A l'audience du 24 septembre 2024, la SAS HÉNÉO, représentée par son conseil, a sollicité le bénéfice de son acte introductif d'instance, tout en actualisant le montant de sa créance à la baisse, celle-ci s’élevant, au 31 août 2024, à la somme de 568,74 euros.
M. [T] [I] n'a pas comparu ni personne pour lui.
La décision a été mise en délibéré par mise à disposition au greffe au 28 novembre 2024.
MOTIFS DE LA DECISION
Aux termes de l'article 472 du code de procédure civile, si le défendeur ne comparaît pas, il est néanmoins statué sur le fond. Le juge ne fait droit à la demande que dans la mesure où il l'estime régulière, recevable et bien fondée.
En l’espèce, M. [T] [I] n’a pas comparu, de sorte qu’il sera fait application des dispositions précitées.
A titre liminaire sur le statut juridique applicable au titre d'occupation litigieux, il convient de rappeler que le logement occupé par M. [T] [I] est soumis à la législation des logements-foyers résultant des articles L.633-1 et suivants du code de la construction et de l'habitation.

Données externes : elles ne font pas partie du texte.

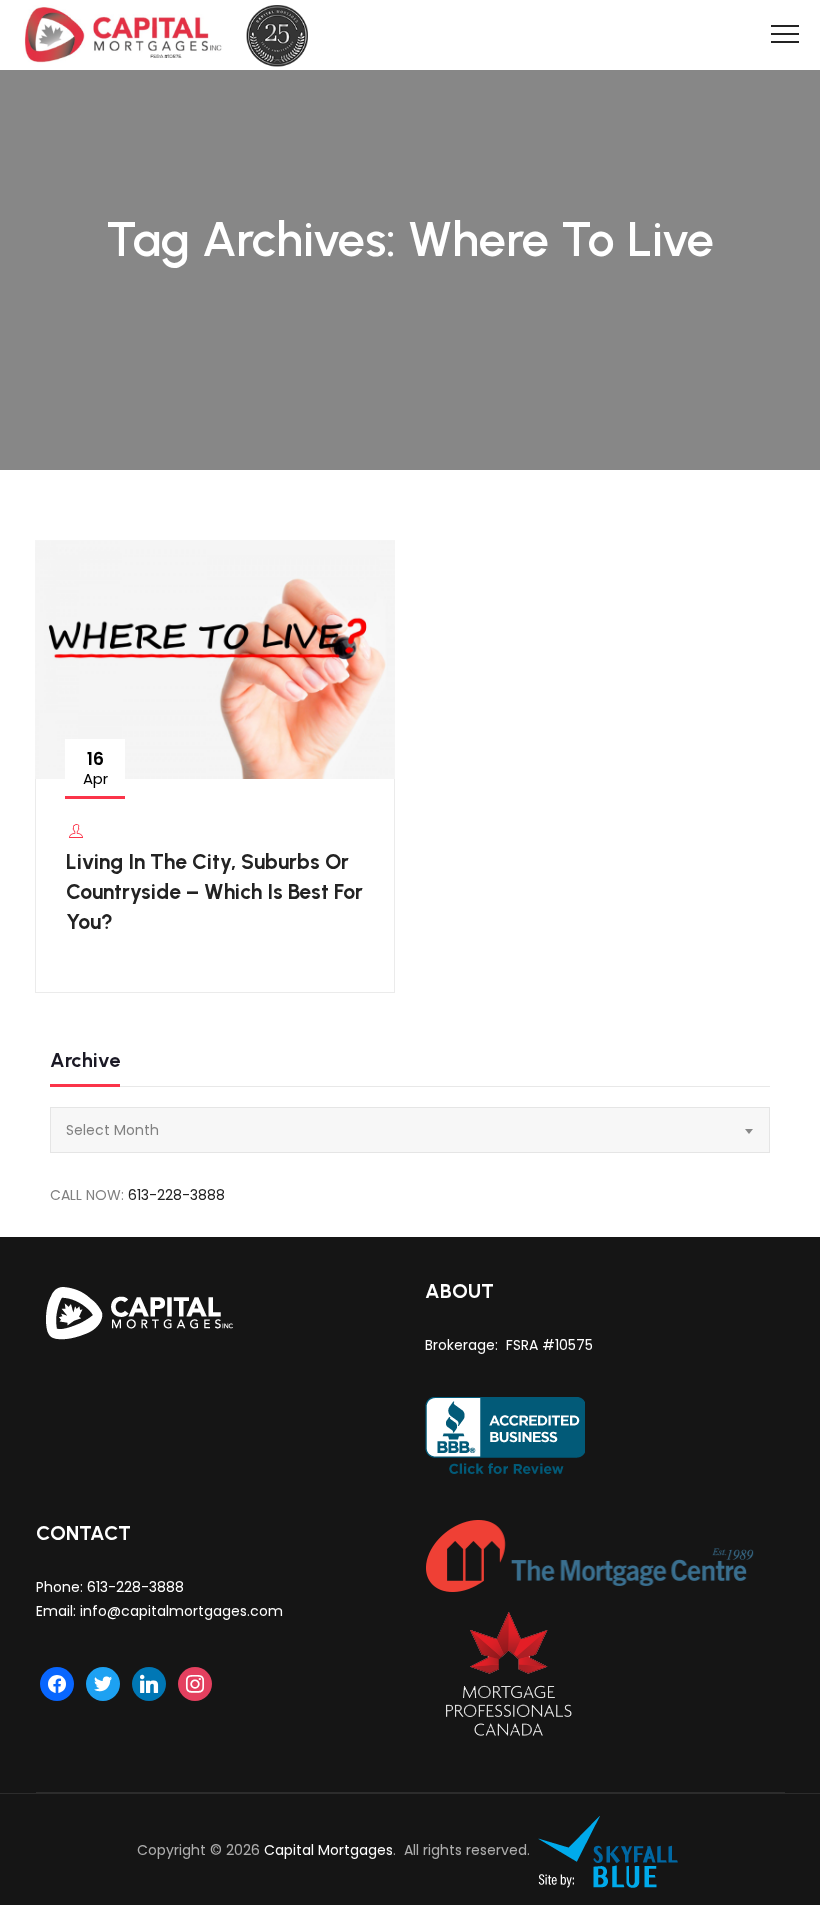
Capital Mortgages (328, 1850)
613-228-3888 (176, 1195)
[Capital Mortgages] (174, 35)
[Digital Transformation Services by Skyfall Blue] (609, 1850)
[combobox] (410, 1130)
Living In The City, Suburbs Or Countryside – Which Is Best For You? (214, 891)
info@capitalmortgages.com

Ainsi, il est soumis à une réglementation spécifique qui exclut le droit au maintien dans les lieux de l’occupant et il échappe aux dispositions protectrices de l’article L.632-1 du code de la construction et de l’habitation en vertu de l’article L.632-3 du même code ainsi qu'au titre Ier bis précité de la loi du 6 juillet 1989 en vertu de l’article 25-3 de la loi du 6 juillet 1989.